When polished with a whetstone, the roll surface roughness can be changed by changing the whetstone, polishing lubricant, and polishing conditions, and when shot dulling, the roll surface roughness can be changed by changing the shot grid and/or shot conditions. However, as shown in Figure 3, it is generally necessary to maintain the roll surface average roughness (Ra) at a high value necessary to prevent slip between rolls by applying shot dull processing. Can be done. Furthermore, this tendency is particularly noticeable for special rolls that have poor abrasiveness.

(Effects of the Invention) According to the present invention, in a multi-high rolling mill that drives intermediate rolls, it is possible to prevent slip between the intermediate roll and the work roll during hard rolling. This makes it possible to efficiently cold-roll a steel plate with excellent quality and no surface flaws.
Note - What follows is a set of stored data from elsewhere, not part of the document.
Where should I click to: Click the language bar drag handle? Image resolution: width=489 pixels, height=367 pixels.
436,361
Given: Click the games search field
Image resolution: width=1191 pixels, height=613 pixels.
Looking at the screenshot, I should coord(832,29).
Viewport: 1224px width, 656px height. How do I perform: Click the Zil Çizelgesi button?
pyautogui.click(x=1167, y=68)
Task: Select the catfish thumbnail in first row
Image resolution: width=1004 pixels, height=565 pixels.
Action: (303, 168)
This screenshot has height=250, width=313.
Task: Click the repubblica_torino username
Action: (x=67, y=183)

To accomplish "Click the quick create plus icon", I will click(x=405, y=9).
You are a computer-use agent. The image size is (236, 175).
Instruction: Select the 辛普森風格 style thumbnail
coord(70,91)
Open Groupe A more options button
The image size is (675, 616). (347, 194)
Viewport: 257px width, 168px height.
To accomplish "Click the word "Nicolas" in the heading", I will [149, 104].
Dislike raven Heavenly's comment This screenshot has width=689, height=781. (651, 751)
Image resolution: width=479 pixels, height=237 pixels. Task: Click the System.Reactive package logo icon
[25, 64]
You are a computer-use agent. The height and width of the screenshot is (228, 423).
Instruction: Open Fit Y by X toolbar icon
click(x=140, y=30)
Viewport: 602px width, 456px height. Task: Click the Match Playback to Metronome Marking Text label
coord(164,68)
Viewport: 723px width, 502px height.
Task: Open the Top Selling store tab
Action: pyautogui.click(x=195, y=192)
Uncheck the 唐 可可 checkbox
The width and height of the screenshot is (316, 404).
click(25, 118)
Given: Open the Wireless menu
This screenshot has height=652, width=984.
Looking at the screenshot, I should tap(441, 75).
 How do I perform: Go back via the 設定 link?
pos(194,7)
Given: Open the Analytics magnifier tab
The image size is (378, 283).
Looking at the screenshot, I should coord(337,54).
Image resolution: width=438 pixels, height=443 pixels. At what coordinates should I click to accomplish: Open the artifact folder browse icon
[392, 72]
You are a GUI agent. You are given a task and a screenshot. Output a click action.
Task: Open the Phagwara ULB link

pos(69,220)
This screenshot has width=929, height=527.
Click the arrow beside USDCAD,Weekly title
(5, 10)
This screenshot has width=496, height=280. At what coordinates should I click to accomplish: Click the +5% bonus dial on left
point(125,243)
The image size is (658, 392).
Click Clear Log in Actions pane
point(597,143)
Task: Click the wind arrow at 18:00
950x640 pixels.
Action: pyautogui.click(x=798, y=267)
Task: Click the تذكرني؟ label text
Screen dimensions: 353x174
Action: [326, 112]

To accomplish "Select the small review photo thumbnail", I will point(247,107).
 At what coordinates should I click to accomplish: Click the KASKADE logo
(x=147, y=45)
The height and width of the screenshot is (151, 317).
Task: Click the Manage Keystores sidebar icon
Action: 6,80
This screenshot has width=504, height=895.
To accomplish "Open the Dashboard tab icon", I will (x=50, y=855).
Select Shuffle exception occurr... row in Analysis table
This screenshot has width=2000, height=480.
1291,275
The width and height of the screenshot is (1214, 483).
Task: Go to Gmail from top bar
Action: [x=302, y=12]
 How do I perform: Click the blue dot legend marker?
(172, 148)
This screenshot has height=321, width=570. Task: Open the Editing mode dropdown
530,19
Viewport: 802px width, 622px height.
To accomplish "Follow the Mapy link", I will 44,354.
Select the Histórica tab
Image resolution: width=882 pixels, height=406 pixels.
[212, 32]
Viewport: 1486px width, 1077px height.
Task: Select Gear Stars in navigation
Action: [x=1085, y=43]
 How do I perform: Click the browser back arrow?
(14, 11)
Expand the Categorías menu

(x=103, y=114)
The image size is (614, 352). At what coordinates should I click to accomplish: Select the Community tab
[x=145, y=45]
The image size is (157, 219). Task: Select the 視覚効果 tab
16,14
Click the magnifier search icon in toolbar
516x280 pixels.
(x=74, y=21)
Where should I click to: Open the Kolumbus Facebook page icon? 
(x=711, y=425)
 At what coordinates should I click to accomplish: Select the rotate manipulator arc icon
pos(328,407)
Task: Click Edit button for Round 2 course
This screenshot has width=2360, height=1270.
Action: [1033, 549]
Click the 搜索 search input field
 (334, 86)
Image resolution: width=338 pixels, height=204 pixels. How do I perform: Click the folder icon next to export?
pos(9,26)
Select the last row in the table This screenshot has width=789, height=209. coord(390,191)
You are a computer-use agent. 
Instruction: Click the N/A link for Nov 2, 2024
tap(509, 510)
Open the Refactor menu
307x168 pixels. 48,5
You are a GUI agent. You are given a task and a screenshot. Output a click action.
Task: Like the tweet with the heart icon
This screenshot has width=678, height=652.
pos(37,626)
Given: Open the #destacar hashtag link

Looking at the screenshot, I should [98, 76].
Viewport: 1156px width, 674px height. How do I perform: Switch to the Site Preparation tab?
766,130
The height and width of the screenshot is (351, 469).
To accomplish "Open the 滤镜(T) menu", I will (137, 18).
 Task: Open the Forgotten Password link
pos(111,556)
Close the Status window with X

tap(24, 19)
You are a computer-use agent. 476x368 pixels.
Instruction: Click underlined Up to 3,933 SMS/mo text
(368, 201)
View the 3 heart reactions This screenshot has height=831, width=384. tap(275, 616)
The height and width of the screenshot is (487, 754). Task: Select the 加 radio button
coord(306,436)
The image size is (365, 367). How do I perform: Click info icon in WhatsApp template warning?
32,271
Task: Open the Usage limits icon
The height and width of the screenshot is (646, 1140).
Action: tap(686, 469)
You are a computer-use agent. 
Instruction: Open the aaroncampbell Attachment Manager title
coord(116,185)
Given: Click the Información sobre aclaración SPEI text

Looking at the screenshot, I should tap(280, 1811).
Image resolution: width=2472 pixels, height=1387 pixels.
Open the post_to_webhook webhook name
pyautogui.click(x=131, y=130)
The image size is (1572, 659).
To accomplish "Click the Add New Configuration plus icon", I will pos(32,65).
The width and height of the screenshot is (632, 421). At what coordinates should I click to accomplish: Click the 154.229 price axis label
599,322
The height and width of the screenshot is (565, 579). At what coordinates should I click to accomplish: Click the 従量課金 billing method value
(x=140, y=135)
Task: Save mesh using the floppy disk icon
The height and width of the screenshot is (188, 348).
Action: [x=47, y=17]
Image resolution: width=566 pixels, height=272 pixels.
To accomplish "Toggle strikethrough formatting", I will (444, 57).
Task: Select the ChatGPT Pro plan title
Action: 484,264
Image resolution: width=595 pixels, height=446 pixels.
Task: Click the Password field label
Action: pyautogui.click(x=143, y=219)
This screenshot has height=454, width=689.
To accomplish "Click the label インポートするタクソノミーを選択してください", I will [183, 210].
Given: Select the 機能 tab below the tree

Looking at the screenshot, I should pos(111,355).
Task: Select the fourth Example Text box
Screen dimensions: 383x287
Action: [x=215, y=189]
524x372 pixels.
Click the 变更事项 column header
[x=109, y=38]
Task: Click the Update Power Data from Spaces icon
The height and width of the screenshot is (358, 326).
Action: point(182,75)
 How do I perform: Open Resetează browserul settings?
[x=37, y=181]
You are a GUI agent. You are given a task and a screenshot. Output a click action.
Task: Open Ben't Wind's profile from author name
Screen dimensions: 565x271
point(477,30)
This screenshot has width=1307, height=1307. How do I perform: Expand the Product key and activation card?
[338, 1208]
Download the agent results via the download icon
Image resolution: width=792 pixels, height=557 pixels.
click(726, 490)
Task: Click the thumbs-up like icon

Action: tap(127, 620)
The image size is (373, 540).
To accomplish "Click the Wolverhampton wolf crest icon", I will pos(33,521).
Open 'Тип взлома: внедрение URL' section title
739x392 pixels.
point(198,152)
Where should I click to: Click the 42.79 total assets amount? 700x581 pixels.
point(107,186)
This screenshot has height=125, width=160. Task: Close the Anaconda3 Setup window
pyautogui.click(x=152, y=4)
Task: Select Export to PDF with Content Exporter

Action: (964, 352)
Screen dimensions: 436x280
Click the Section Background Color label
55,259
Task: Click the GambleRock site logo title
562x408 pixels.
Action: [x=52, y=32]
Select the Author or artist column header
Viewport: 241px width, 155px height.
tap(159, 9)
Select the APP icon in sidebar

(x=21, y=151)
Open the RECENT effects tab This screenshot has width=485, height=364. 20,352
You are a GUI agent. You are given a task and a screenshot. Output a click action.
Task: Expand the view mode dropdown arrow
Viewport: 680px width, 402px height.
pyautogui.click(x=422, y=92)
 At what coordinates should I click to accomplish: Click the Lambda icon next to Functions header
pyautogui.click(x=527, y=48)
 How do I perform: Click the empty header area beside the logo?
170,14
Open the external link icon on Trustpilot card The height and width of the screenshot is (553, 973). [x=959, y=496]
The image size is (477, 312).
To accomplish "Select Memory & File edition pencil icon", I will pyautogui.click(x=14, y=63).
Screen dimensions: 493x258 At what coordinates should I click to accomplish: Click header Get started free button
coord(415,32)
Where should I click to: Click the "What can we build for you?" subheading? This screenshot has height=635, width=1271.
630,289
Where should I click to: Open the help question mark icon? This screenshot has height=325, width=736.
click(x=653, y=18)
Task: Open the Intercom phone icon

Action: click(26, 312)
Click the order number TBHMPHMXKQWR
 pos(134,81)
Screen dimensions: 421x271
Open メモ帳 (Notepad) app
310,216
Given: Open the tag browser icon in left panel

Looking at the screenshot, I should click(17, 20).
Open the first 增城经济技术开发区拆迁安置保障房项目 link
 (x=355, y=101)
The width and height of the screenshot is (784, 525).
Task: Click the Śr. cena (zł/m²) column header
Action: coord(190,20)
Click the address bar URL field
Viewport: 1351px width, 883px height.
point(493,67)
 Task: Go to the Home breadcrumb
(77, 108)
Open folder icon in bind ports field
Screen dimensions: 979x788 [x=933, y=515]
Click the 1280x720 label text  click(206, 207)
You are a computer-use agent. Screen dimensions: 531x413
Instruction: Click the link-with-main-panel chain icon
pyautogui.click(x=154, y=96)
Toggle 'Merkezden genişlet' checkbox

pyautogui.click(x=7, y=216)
[Brief explanation of the drawing]

Fig. 1 is a schematic diagram showing an example of the roll arrangement of a multi-high rolling mill having intermediate rolls used in carrying out the present invention, and Fig. 2 shows the average surface roughness of the intermediate roll surface and the slip occurrence rate between the rolls due to differences in rolling reduction ratio. Figure 3 shows the average surface roughness of the intermediate roll and the roll material when the surface of the intermediate roll of the 12-high cluster rolling mill shown in Figure 1a is shot dulled and polished with a grindstone. It is a graph showing the relationship between 1... Work roll 2... Intermediate roll 3...
・Backup roll 4...Rolled material

Claims (1)

[Claims] 1. A cold rolling method using a multi-high rolling mill, characterized in that rolling is performed using an intermediate roll whose surface has been roughened by shot dulling in a multi-high rolling mill driven by intermediate rolls.